Um estudo feito por
pesquisadores, com apoio da Fundação de Amparo à Pesquisa do Estado de São
Paulo (Fapesp), mostrou que macacos haviam sido mortos a tiros ou pauladas pela
população nos municípios de São José do Rio Preto (São Paulo) e de Belo
Horizonte estavam infectados com o vírus da zika, o que fez com que adoecessem
e ficassem mais vulneráveis ao ataque humano.
Os ataques ocorreram
porque as pessoas suspeitavam que eles estavam com febre amarela. “A
descoberta indica que existe o potencial de um ciclo silvestre para a zika no
Brasil, como acontece com a febre amarela.
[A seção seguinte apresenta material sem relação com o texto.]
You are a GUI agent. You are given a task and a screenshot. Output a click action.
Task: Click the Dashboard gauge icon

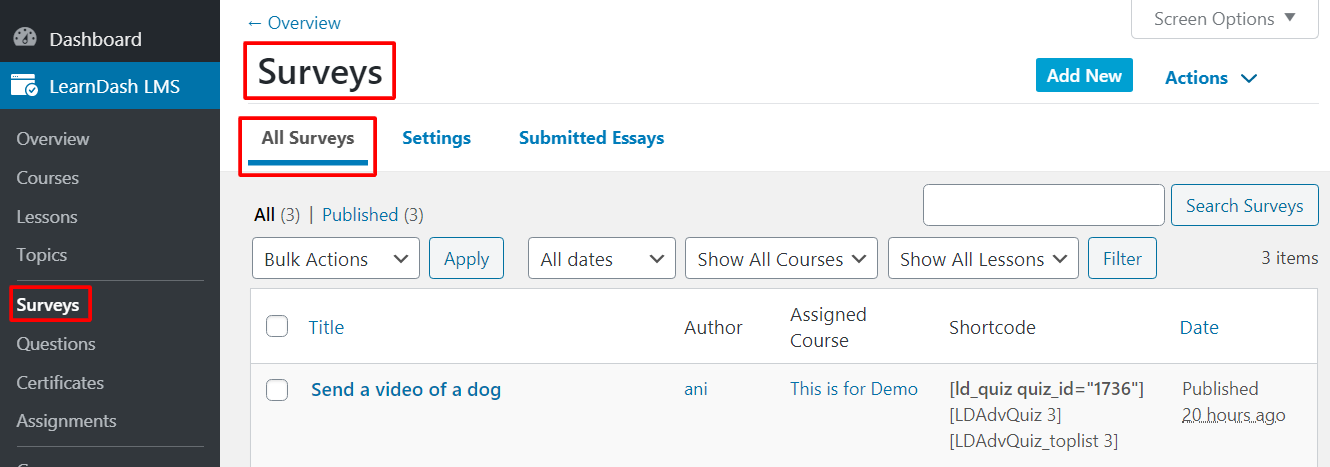(25, 39)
Se o ciclo silvestre for confirmado,
isso muda completamente a epidemiologia da zika, porque passa a existir um
reservatório natural a partir do qual o vírus pode reinfectar muito mais
frequentemente a população humana”, disse o coordenador do estudo, Marcio
Lacerda Nogueira, que é professor na Faculdade de Medicina de São José do Rio
Preto (Famerp) e presidente da Sociedade Brasileira de Virologia.
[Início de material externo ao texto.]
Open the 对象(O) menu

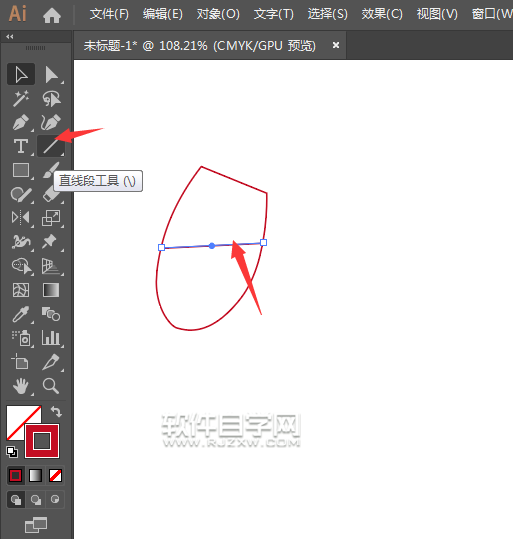tap(218, 14)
Segundo Nogueira, apesar de o vírus
da zika já ter sido encontrado em macacos que vivem perto de humanos no Ceará,
esta é a primeira vez que é identificado como epidemia.
O professor disse ainda que, durante
a epidemia de febre amarela, os pesquisadores perceberam que havia muitos
macacos mortos, não pela febre amarela, mas pela ação das populações humanas,
com medo de serem contagiadas. Esses macacos foram mortos a tiros, pauladas ou
mordidos por cachorros. “Quando saudáveis, esses primatas, principalmente
saguis e micos, são muito difíceis de capturar. Raciocinamos, então, que, se
estavam sendo mortos com facilidade, era porque poderiam estar doentes. Não com
a febre amarela, uma doença que os mata. Mas com alguma outra doença, que, sem
matar, os deixava mais fracos e vulneráveis”, explicou Nogueira.